Problem to work on
Update all of the data below by replacing each "GUI agent" with "screen assistant" and leaving everything else unchanged. Omit the pictures from your version.

# Start of Supplied material

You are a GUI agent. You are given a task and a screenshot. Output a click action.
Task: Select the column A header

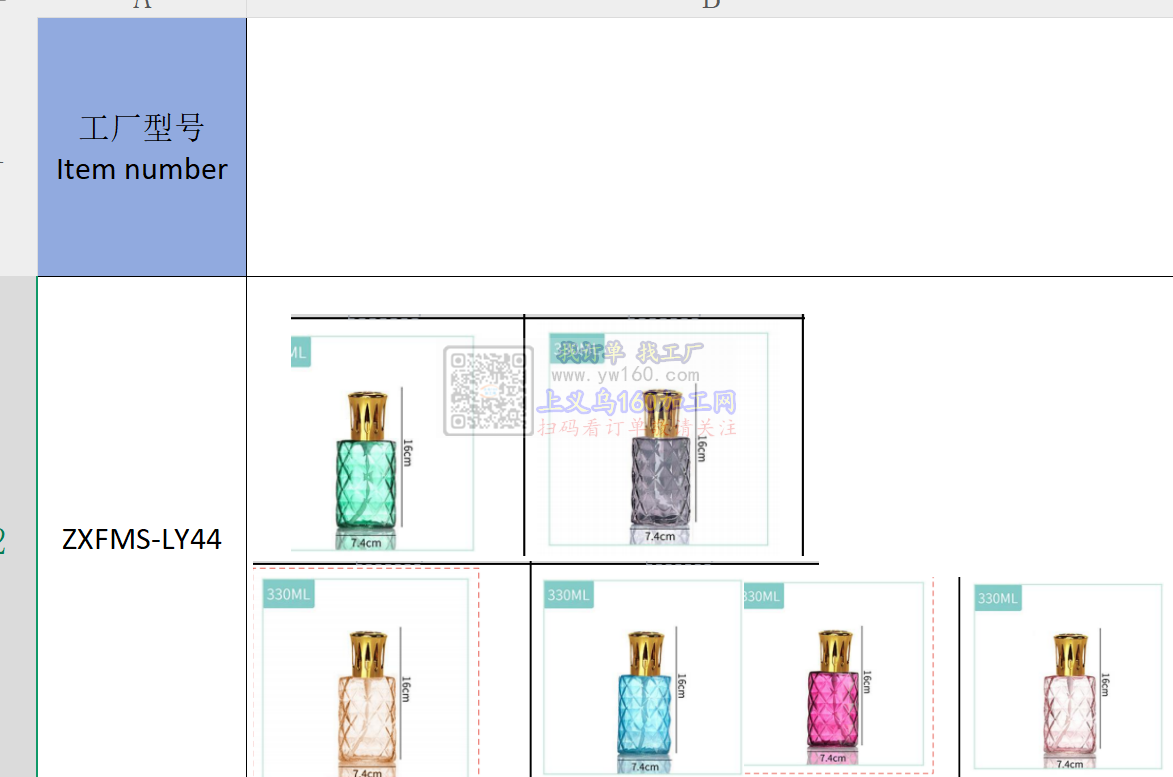(x=141, y=6)
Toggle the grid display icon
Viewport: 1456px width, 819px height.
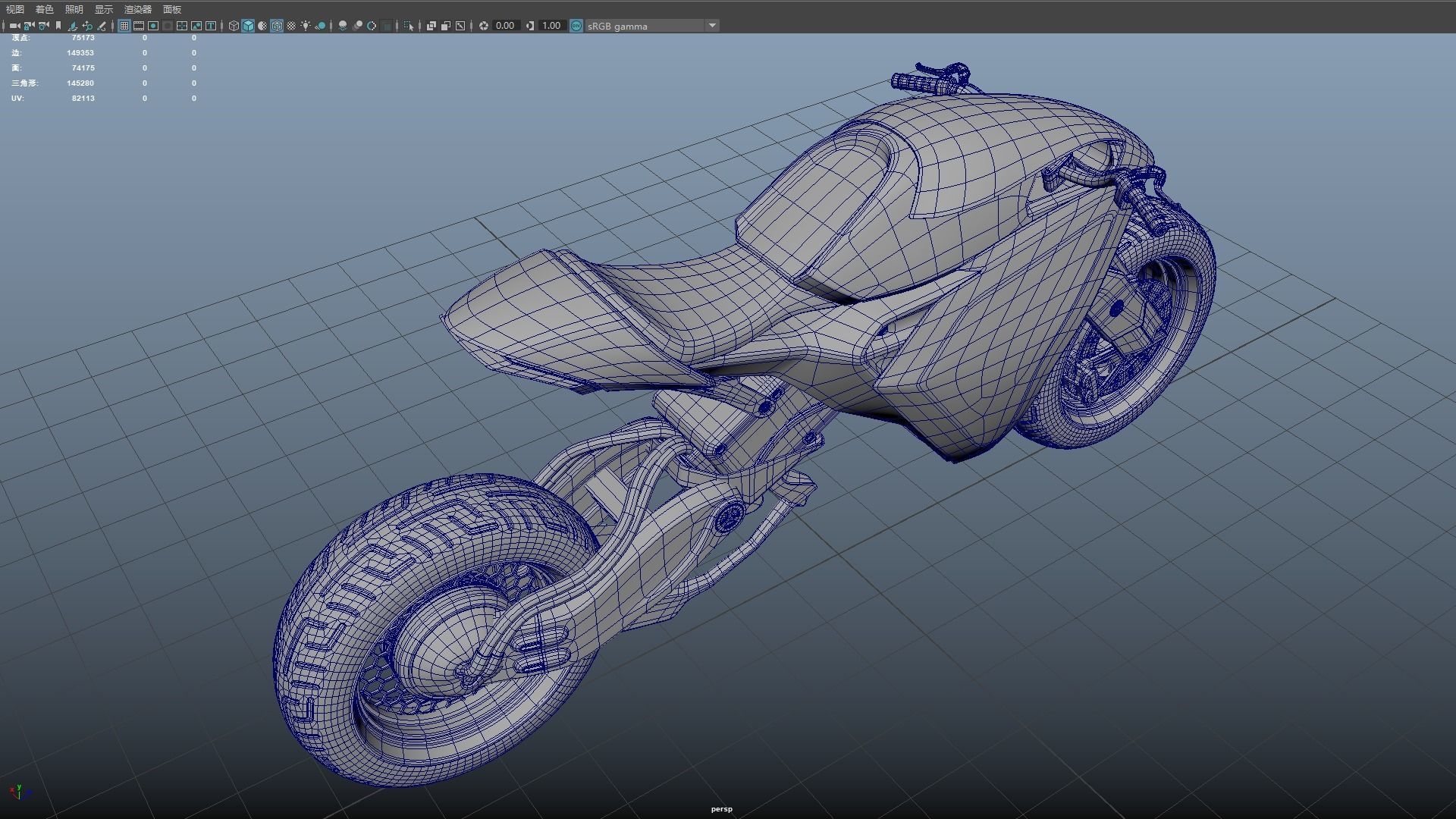(124, 25)
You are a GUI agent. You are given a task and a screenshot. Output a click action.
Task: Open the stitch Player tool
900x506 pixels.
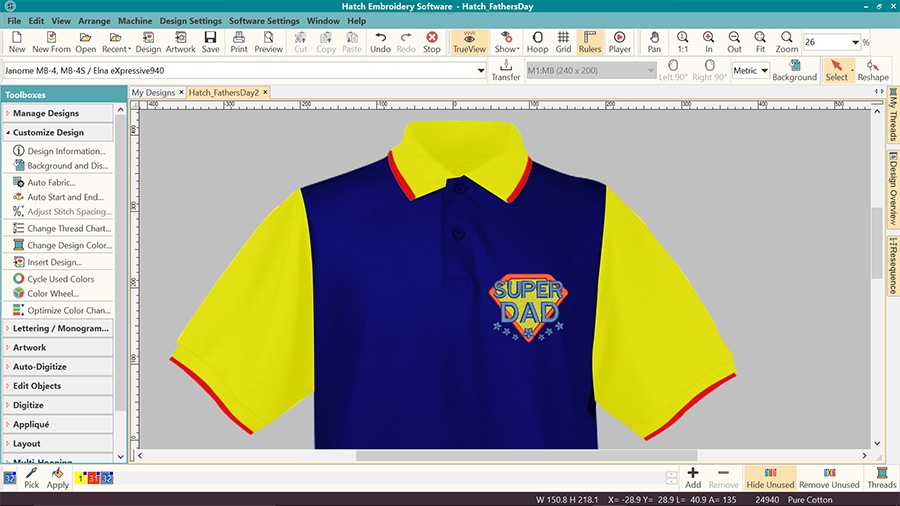tap(619, 41)
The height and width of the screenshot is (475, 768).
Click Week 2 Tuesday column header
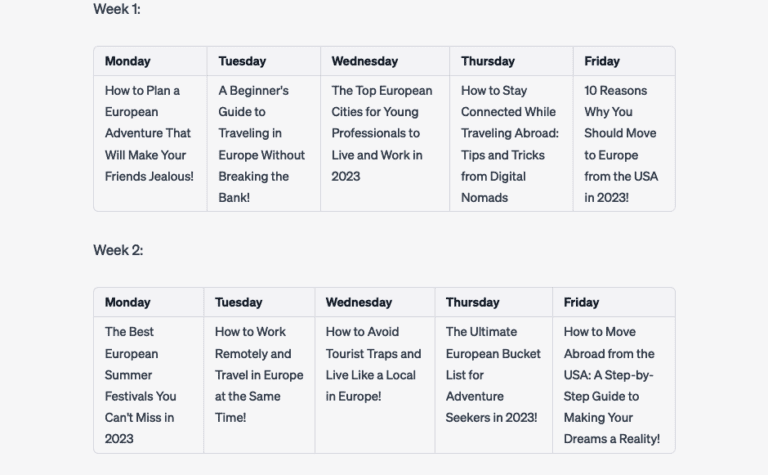pyautogui.click(x=239, y=302)
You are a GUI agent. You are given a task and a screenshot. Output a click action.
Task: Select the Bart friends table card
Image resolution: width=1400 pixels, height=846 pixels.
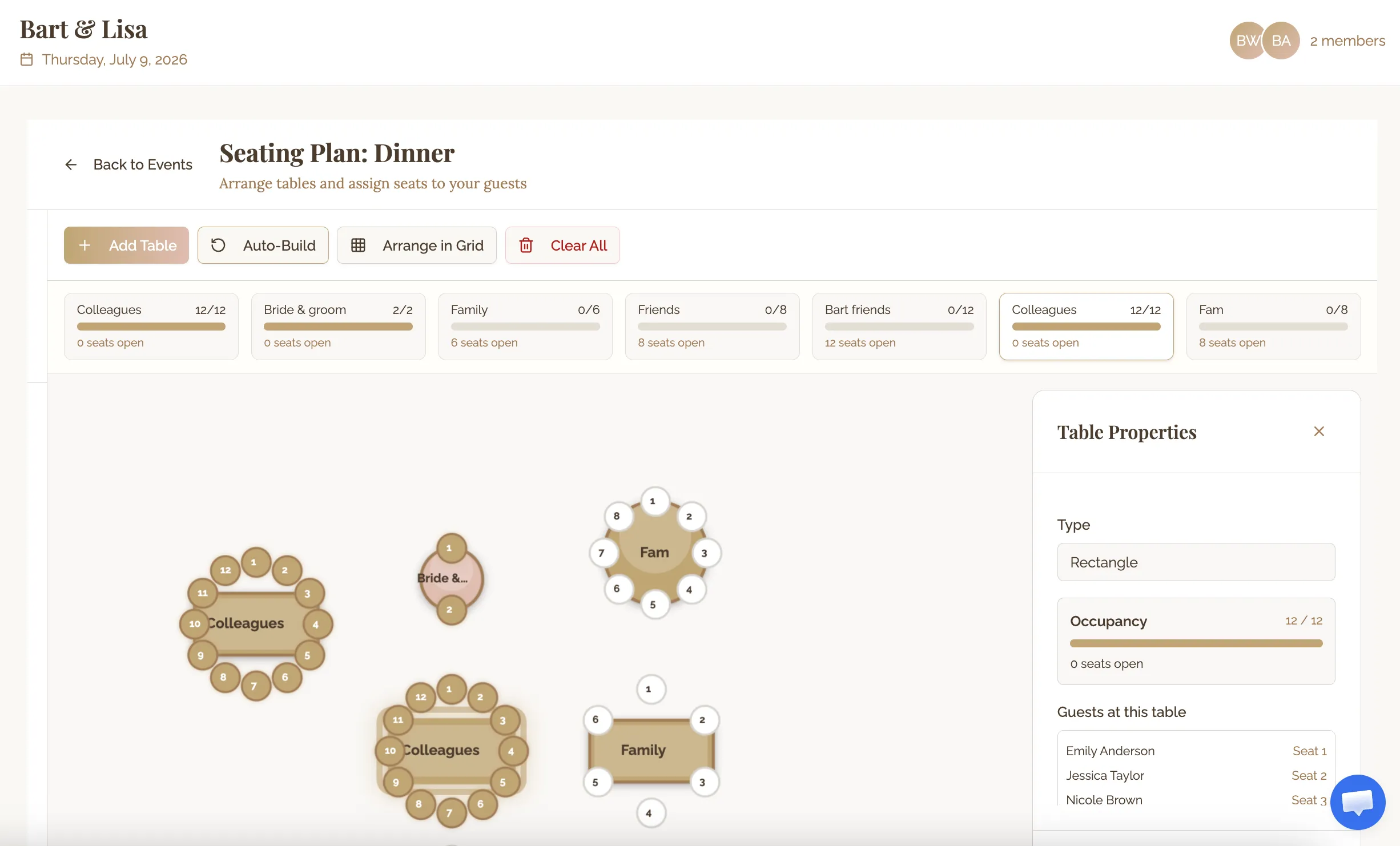pos(899,326)
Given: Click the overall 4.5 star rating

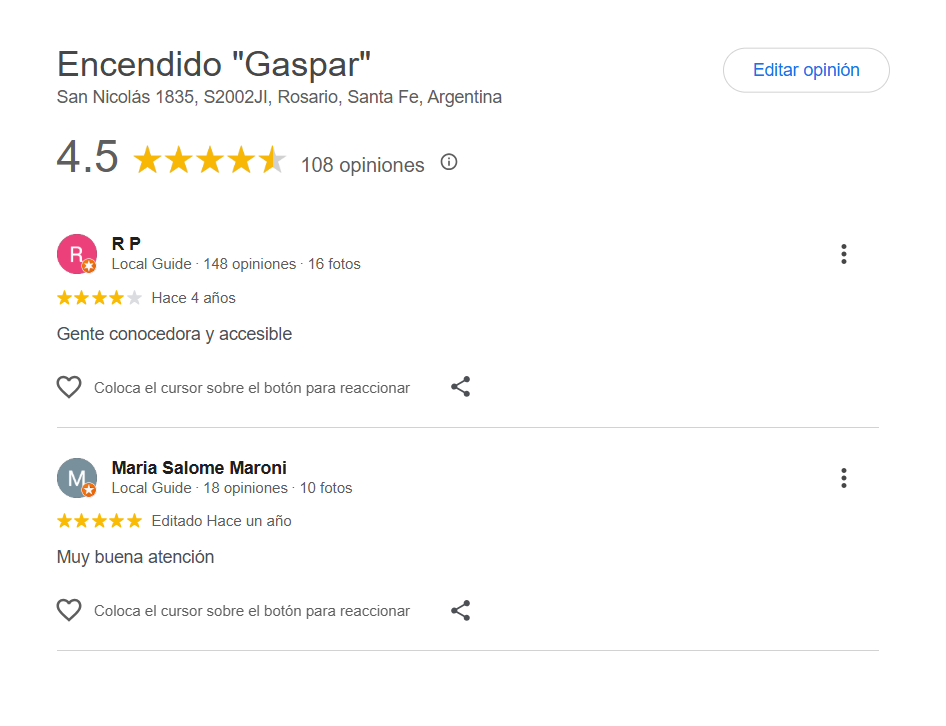Looking at the screenshot, I should 209,160.
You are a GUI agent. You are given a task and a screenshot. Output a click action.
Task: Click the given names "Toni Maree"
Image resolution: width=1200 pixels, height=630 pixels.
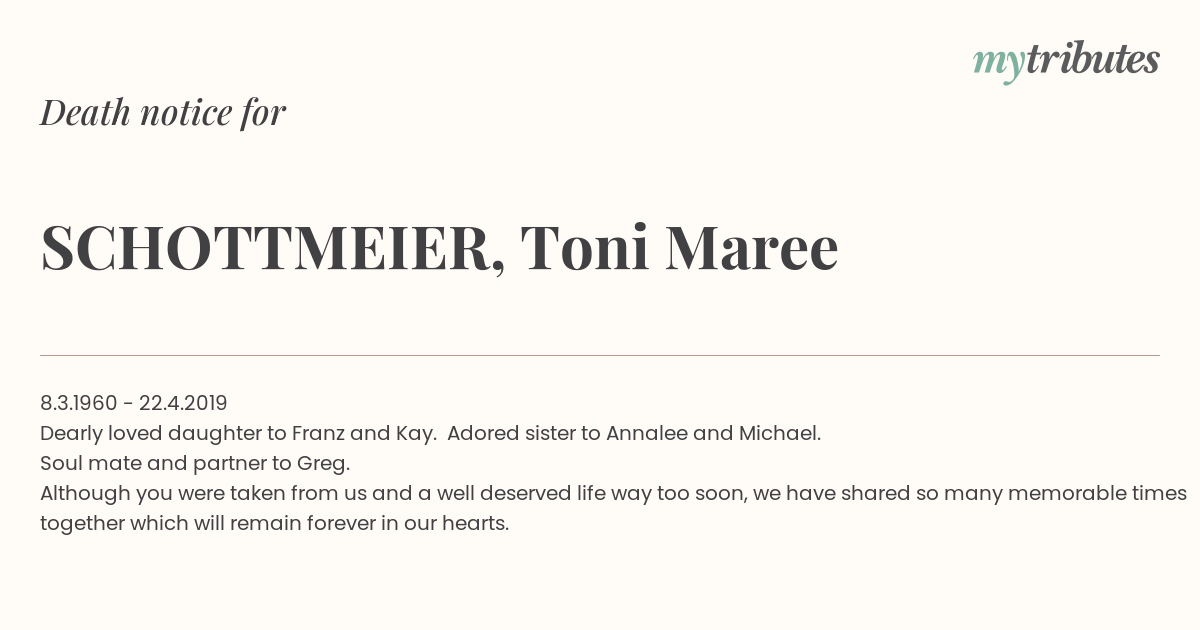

# End of Supplied material

Written response
You are a screen assistant. You are given a task and a screenshot. Output a click action.
Task: Select the column A header

(x=141, y=6)
Toggle the grid display icon
Viewport: 1456px width, 819px height.
(124, 25)
You are a screen assistant. You are given a task and a screenshot. Output a click action.
Task: Open the stitch Player tool
900x506 pixels.
tap(619, 41)
The height and width of the screenshot is (475, 768).
Click Week 2 Tuesday column header
pyautogui.click(x=239, y=302)
You are a screen assistant. You are given a task and a screenshot. Output a click action.
Task: Select the Bart friends table card
Image resolution: width=1400 pixels, height=846 pixels.
pos(899,326)
Given: Click the overall 4.5 star rating

Looking at the screenshot, I should 209,160.
You are a screen assistant. You are given a task and a screenshot. Output a click action.
Task: Click the given names "Toni Maree"
Image resolution: width=1200 pixels, height=630 pixels.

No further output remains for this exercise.